Differential ability of three bee species to move genes via pollen

Authors: FRAGOSO, FABIANA - Oak Ridge Institute For Science And Education (ORISE); Brunet, Johanne

Submitted to: PLOS ONE
Publication Type: Peer Reviewed Journal
Publication Acceptance Date: 4/5/2023
Publication Date: 4/13/2023
Citation: Fragoso, F., Brunet, J. 2023. Differential ability of three bee species to move genes via pollen. PLOS ONE 18(4). https://doi.org/10.1371/journal.pone.0271780.
DOI: https://doi.org/10.1371/journal.pone.0271780

Interpretive Summary: Since the release of genetically engineered (GE) crops, there has been increased concern about the introduction of GE genes into non-GE fields of a crop and their spread to feral or wild cross-compatible relatives. In insect-pollinated crops, which include a variety of fruits and most vegetables for seed production, together with some forage and oil-producing crops, insects move pollen from flower to flower, and field to field. Here, we use glyphosate resistance (GR) as a genetic marker to examine whether distinct pollinators, bumble bees, honey bees and alfalfa leafcutting bees, affect how genes are moved via pollen. Leafcutting bees had the lowest probability of moving GR genes, followed by honey bees, and last bumble bees. Leafcutting bees produced the lowest number of GR genes in a foraging bout and moved them the shortest distances, bumble bees the longest. Values for honey bees were intermediate. These results correlated with field-based gene flow estimates for honey bees and leafcutting bees. Differences in body size was a good predictor of the distance traveled by GR genes, and their respective tripping rate correlated with the number of GR seeds produced in an average foraging bout. The tripping rate is the proportion of flowers visited by a bee whose stigma and anthers are released during the visit and thus can be pollinated. Bee species vary in their tripping rate. These results indicate that bee species vary in their abilities to move genes via pollen. Such knowledge has important implications in agriculture where predicting the gene flow risk of different bee species can guide the development of pollinator management strategies to minimize the spread of genetically engineered (GE) genes. Such practices would lower adventitious presence and facilitate coexistence, in addition to minimize the transfer of GE genes to cross-compatible populations of feral or wild relatives and reduce their potential negative impact. Finally, this information can help bio regulators in their important task of refining the rules for isolation distances between fields pollinated by specific pollinators.

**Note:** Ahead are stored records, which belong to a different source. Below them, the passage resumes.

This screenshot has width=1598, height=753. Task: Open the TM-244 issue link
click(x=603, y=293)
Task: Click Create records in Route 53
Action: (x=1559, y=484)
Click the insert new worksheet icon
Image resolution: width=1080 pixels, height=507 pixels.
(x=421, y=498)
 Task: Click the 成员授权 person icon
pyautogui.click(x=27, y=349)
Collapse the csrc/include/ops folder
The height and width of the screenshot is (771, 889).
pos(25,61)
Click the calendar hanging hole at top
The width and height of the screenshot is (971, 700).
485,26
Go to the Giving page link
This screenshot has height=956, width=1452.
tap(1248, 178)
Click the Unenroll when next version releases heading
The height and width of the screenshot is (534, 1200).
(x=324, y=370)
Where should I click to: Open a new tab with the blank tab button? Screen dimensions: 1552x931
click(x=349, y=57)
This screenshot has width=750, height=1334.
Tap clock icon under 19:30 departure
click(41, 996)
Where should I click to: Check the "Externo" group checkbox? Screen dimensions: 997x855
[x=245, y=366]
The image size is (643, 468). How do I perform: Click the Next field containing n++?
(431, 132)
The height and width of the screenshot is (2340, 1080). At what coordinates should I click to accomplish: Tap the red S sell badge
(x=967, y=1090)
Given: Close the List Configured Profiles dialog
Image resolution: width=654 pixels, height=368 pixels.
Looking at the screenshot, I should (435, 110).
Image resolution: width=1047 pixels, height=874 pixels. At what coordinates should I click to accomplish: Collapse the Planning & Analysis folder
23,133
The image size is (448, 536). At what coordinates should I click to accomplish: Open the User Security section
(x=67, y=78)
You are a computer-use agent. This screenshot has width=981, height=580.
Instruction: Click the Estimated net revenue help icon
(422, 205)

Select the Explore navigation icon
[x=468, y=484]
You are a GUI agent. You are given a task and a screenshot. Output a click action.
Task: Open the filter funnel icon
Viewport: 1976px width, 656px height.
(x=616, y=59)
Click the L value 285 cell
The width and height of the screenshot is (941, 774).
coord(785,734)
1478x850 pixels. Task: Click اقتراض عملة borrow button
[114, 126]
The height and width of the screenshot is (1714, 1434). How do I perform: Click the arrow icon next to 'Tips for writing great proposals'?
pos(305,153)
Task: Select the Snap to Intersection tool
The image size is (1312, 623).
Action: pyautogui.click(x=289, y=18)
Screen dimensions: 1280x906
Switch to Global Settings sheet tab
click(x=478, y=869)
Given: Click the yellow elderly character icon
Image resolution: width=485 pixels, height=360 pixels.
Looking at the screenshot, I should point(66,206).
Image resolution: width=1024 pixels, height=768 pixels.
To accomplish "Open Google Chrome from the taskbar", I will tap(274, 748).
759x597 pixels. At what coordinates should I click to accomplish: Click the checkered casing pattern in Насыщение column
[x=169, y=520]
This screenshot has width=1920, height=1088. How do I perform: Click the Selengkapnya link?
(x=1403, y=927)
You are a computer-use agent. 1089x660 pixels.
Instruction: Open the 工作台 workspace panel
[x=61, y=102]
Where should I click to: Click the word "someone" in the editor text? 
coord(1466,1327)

Technical Abstract: Gene flow is an important evolutionary force, and high gene flow tends to homogenize the genetic diversity of plant populations. In agriculture, since the release of genetically engineered (GE) crops, there has been increased concern about the introduction of GE genes into non-GE fields of a crop and their spread to feral or wild cross-compatible relatives. Distinct pollinators have been shown to affect plant reproductive success, pollen dispersal, and selection on floral traits. Here we examine whether distinct pollinators affect how genes are moved via pollen. We used Medicago sativa plants carrying three copies of the glyphosate resistance (GR) allele as pollen donors, and conventional plants as pollen recipients to describe the “seed curve” for each bee species. A seed curve illustrates the relationship between the probability of getting a GR seed in a pod and the order in which a flower was visited or the cumulative distance traveled by a bee in a foraging bout. Different foraging metrics, including the number of GR seeds produced over a foraging bout, were also quantified and contrasted among bee species. Leafcutting bees had the lowest probability of moving GE genes, followed by honey bees, and last bumble bees. Leafcutting bees produced the lowest number of GR genes in a foraging bout and moved them the shortest distances, bumble bees the longest. Values for honey bees were intermediate. Seed curves results correlated with field-based gene flow estimates. Distinct pollinators have different abilities to move genes via pollen, which are affected by their body size and efficiency. Different bee species are thus expected to differentially impact gene flow in wild plant populations, and the spread of GE genes in insect-pollinated crops.